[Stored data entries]
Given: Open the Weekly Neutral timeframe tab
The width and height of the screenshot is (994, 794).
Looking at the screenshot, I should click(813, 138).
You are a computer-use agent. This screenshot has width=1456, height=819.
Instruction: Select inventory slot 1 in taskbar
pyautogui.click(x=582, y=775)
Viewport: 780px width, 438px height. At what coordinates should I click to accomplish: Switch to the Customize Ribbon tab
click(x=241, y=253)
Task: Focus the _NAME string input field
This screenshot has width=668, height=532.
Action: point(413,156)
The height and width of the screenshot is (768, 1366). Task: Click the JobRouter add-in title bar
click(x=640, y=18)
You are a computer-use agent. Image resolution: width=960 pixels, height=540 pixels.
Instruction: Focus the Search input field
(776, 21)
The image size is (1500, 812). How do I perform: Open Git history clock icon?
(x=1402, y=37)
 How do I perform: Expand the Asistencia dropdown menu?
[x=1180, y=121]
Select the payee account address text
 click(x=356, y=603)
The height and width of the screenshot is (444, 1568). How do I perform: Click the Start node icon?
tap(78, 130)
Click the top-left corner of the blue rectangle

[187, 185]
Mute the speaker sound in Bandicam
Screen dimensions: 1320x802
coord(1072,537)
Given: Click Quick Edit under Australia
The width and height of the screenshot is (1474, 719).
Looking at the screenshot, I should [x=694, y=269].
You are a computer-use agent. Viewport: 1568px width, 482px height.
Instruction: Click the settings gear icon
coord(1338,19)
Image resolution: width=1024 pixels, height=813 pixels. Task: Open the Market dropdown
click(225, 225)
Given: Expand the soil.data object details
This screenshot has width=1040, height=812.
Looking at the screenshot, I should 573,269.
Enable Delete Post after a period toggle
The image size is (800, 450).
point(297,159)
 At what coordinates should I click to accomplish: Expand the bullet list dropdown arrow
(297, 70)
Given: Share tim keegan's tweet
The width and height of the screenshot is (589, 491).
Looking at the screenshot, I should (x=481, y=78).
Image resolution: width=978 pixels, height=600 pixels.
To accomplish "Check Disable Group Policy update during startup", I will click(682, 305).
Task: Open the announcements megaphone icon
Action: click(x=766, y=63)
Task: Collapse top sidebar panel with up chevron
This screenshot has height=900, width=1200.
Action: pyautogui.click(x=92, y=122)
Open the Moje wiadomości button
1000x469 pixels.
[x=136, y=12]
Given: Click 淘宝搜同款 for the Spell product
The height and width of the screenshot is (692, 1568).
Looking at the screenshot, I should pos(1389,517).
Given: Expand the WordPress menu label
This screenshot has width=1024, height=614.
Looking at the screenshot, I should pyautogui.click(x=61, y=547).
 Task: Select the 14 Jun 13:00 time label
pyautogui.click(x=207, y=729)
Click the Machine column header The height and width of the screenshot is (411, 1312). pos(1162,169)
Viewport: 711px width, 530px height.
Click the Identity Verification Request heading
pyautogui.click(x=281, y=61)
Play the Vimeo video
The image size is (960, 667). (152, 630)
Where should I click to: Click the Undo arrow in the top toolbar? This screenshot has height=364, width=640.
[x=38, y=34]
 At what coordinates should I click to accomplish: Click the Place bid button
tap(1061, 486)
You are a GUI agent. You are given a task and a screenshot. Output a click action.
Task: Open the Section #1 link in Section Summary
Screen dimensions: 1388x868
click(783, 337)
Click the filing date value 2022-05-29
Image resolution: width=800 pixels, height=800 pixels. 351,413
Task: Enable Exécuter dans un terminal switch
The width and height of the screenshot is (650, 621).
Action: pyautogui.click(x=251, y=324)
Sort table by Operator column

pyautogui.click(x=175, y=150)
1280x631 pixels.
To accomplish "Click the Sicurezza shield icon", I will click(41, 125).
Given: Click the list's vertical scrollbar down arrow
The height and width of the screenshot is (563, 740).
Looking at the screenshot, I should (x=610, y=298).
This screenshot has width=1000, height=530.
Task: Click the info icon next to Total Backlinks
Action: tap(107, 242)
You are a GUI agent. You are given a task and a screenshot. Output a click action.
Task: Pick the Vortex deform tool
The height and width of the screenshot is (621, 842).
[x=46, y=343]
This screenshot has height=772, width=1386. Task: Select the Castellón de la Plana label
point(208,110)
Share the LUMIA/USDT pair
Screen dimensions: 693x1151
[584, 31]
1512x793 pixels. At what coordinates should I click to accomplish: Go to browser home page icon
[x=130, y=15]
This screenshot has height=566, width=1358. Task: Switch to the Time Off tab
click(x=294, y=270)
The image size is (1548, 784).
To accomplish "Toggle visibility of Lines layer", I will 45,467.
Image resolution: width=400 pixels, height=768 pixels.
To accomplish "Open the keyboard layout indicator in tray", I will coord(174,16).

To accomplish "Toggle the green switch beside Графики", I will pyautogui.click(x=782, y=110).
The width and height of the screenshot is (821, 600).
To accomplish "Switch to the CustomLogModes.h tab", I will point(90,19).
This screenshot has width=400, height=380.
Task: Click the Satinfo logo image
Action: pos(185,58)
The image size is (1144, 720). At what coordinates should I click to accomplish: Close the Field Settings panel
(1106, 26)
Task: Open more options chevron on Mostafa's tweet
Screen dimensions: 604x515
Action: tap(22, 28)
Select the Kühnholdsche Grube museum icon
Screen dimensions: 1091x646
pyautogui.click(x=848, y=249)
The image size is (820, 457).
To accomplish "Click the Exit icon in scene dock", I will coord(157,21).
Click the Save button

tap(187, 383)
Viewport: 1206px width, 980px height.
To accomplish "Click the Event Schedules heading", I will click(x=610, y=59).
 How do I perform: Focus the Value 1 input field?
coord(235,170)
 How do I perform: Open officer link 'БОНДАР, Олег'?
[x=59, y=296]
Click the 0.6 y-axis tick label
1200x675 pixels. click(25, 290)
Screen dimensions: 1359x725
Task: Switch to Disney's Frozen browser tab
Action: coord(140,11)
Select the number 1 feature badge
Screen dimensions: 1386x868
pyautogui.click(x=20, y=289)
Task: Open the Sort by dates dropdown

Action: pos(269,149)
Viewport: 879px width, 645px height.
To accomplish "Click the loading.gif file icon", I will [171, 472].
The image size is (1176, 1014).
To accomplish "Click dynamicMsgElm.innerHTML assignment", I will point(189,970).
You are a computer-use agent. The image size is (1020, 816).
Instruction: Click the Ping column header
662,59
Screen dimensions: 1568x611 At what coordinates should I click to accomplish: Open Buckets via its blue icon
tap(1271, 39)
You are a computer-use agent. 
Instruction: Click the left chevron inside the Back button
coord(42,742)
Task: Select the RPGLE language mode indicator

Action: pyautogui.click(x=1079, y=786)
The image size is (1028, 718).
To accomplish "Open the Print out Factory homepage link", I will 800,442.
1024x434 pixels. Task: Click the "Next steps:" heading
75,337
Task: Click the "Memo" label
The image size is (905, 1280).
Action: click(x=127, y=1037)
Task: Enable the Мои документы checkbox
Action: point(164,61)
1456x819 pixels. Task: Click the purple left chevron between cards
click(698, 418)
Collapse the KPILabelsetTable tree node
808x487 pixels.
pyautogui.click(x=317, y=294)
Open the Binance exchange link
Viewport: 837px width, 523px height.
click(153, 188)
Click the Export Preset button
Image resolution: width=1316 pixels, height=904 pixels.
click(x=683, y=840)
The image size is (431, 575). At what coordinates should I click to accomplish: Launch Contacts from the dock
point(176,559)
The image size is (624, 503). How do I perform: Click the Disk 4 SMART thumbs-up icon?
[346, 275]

WHAT YOU ARE ASKED TO DO
Once more, write out all the data above exactly as given.

YOUR RESPONSE
Given: Open the Weekly Neutral timeframe tab
The width and height of the screenshot is (994, 794).
Looking at the screenshot, I should click(813, 138).
You are a computer-use agent. This screenshot has width=1456, height=819.
Instruction: Select inventory slot 1 in taskbar
pyautogui.click(x=582, y=775)
Viewport: 780px width, 438px height. At what coordinates should I click to accomplish: Switch to the Customize Ribbon tab
click(x=241, y=253)
Task: Focus the _NAME string input field
This screenshot has width=668, height=532.
Action: point(413,156)
The height and width of the screenshot is (768, 1366). Task: Click the JobRouter add-in title bar
click(x=640, y=18)
You are a computer-use agent. Image resolution: width=960 pixels, height=540 pixels.
Instruction: Focus the Search input field
(776, 21)
The image size is (1500, 812). How do I perform: Open Git history clock icon?
(x=1402, y=37)
 How do I perform: Expand the Asistencia dropdown menu?
[x=1180, y=121]
Select the payee account address text
 click(x=356, y=603)
The height and width of the screenshot is (444, 1568). How do I perform: Click the Start node icon?
tap(78, 130)
Click the top-left corner of the blue rectangle

[187, 185]
Mute the speaker sound in Bandicam
Screen dimensions: 1320x802
coord(1072,537)
Given: Click Quick Edit under Australia
The width and height of the screenshot is (1474, 719).
Looking at the screenshot, I should [x=694, y=269].
You are a computer-use agent. Viewport: 1568px width, 482px height.
Instruction: Click the settings gear icon
coord(1338,19)
Image resolution: width=1024 pixels, height=813 pixels. Task: Open the Market dropdown
click(225, 225)
Given: Expand the soil.data object details
This screenshot has width=1040, height=812.
Looking at the screenshot, I should 573,269.
Enable Delete Post after a period toggle
The image size is (800, 450).
point(297,159)
 At what coordinates should I click to accomplish: Expand the bullet list dropdown arrow
(297, 70)
Given: Share tim keegan's tweet
The width and height of the screenshot is (589, 491).
Looking at the screenshot, I should (x=481, y=78).
Image resolution: width=978 pixels, height=600 pixels.
To accomplish "Check Disable Group Policy update during startup", I will click(682, 305).
Task: Open the announcements megaphone icon
Action: click(x=766, y=63)
Task: Collapse top sidebar panel with up chevron
This screenshot has height=900, width=1200.
Action: pyautogui.click(x=92, y=122)
Open the Moje wiadomości button
1000x469 pixels.
[x=136, y=12]
Given: Click 淘宝搜同款 for the Spell product
The height and width of the screenshot is (692, 1568).
Looking at the screenshot, I should pos(1389,517).
Given: Expand the WordPress menu label
This screenshot has width=1024, height=614.
Looking at the screenshot, I should pyautogui.click(x=61, y=547).
 Task: Select the 14 Jun 13:00 time label
pyautogui.click(x=207, y=729)
Click the Machine column header The height and width of the screenshot is (411, 1312). pos(1162,169)
Viewport: 711px width, 530px height.
Click the Identity Verification Request heading
pyautogui.click(x=281, y=61)
Play the Vimeo video
The image size is (960, 667). (152, 630)
Where should I click to: Click the Undo arrow in the top toolbar? This screenshot has height=364, width=640.
[x=38, y=34]
 At what coordinates should I click to accomplish: Click the Place bid button
tap(1061, 486)
You are a GUI agent. You are given a task and a screenshot. Output a click action.
Task: Open the Section #1 link in Section Summary
Screen dimensions: 1388x868
click(783, 337)
Click the filing date value 2022-05-29
Image resolution: width=800 pixels, height=800 pixels. 351,413
Task: Enable Exécuter dans un terminal switch
The width and height of the screenshot is (650, 621).
Action: pyautogui.click(x=251, y=324)
Sort table by Operator column

pyautogui.click(x=175, y=150)
1280x631 pixels.
To accomplish "Click the Sicurezza shield icon", I will click(41, 125).
Given: Click the list's vertical scrollbar down arrow
The height and width of the screenshot is (563, 740).
Looking at the screenshot, I should (x=610, y=298).
This screenshot has width=1000, height=530.
Task: Click the info icon next to Total Backlinks
Action: tap(107, 242)
You are a GUI agent. You are given a task and a screenshot. Output a click action.
Task: Pick the Vortex deform tool
The height and width of the screenshot is (621, 842).
[x=46, y=343]
This screenshot has height=772, width=1386. Task: Select the Castellón de la Plana label
point(208,110)
Share the LUMIA/USDT pair
Screen dimensions: 693x1151
[584, 31]
1512x793 pixels. At what coordinates should I click to accomplish: Go to browser home page icon
[x=130, y=15]
This screenshot has height=566, width=1358. Task: Switch to the Time Off tab
click(x=294, y=270)
The image size is (1548, 784).
To accomplish "Toggle visibility of Lines layer", I will 45,467.
Image resolution: width=400 pixels, height=768 pixels.
To accomplish "Open the keyboard layout indicator in tray", I will coord(174,16).

To accomplish "Toggle the green switch beside Графики", I will pyautogui.click(x=782, y=110).
The width and height of the screenshot is (821, 600).
To accomplish "Switch to the CustomLogModes.h tab", I will point(90,19).
This screenshot has width=400, height=380.
Task: Click the Satinfo logo image
Action: pos(185,58)
The image size is (1144, 720). At what coordinates should I click to accomplish: Close the Field Settings panel
(1106, 26)
Task: Open more options chevron on Mostafa's tweet
Screen dimensions: 604x515
Action: tap(22, 28)
Select the Kühnholdsche Grube museum icon
Screen dimensions: 1091x646
pyautogui.click(x=848, y=249)
The image size is (820, 457).
To accomplish "Click the Exit icon in scene dock", I will coord(157,21).
Click the Save button

tap(187, 383)
Viewport: 1206px width, 980px height.
To accomplish "Click the Event Schedules heading", I will click(x=610, y=59).
 How do I perform: Focus the Value 1 input field?
coord(235,170)
 How do I perform: Open officer link 'БОНДАР, Олег'?
[x=59, y=296]
Click the 0.6 y-axis tick label
1200x675 pixels. click(25, 290)
Screen dimensions: 1359x725
Task: Switch to Disney's Frozen browser tab
Action: coord(140,11)
Select the number 1 feature badge
Screen dimensions: 1386x868
pyautogui.click(x=20, y=289)
Task: Open the Sort by dates dropdown

Action: pos(269,149)
Viewport: 879px width, 645px height.
To accomplish "Click the loading.gif file icon", I will [171, 472].
The image size is (1176, 1014).
To accomplish "Click dynamicMsgElm.innerHTML assignment", I will point(189,970).
You are a computer-use agent. The image size is (1020, 816).
Instruction: Click the Ping column header
662,59
Screen dimensions: 1568x611 At what coordinates should I click to accomplish: Open Buckets via its blue icon
tap(1271, 39)
You are a computer-use agent. 
Instruction: Click the left chevron inside the Back button
coord(42,742)
Task: Select the RPGLE language mode indicator

Action: pyautogui.click(x=1079, y=786)
The image size is (1028, 718).
To accomplish "Open the Print out Factory homepage link", I will 800,442.
1024x434 pixels. Task: Click the "Next steps:" heading
75,337
Task: Click the "Memo" label
The image size is (905, 1280).
Action: click(x=127, y=1037)
Task: Enable the Мои документы checkbox
Action: point(164,61)
1456x819 pixels. Task: Click the purple left chevron between cards
click(698, 418)
Collapse the KPILabelsetTable tree node
808x487 pixels.
pyautogui.click(x=317, y=294)
Open the Binance exchange link
Viewport: 837px width, 523px height.
click(153, 188)
Click the Export Preset button
Image resolution: width=1316 pixels, height=904 pixels.
click(x=683, y=840)
The image size is (431, 575). At what coordinates should I click to accomplish: Launch Contacts from the dock
point(176,559)
The image size is (624, 503). How do I perform: Click the Disk 4 SMART thumbs-up icon?
[346, 275]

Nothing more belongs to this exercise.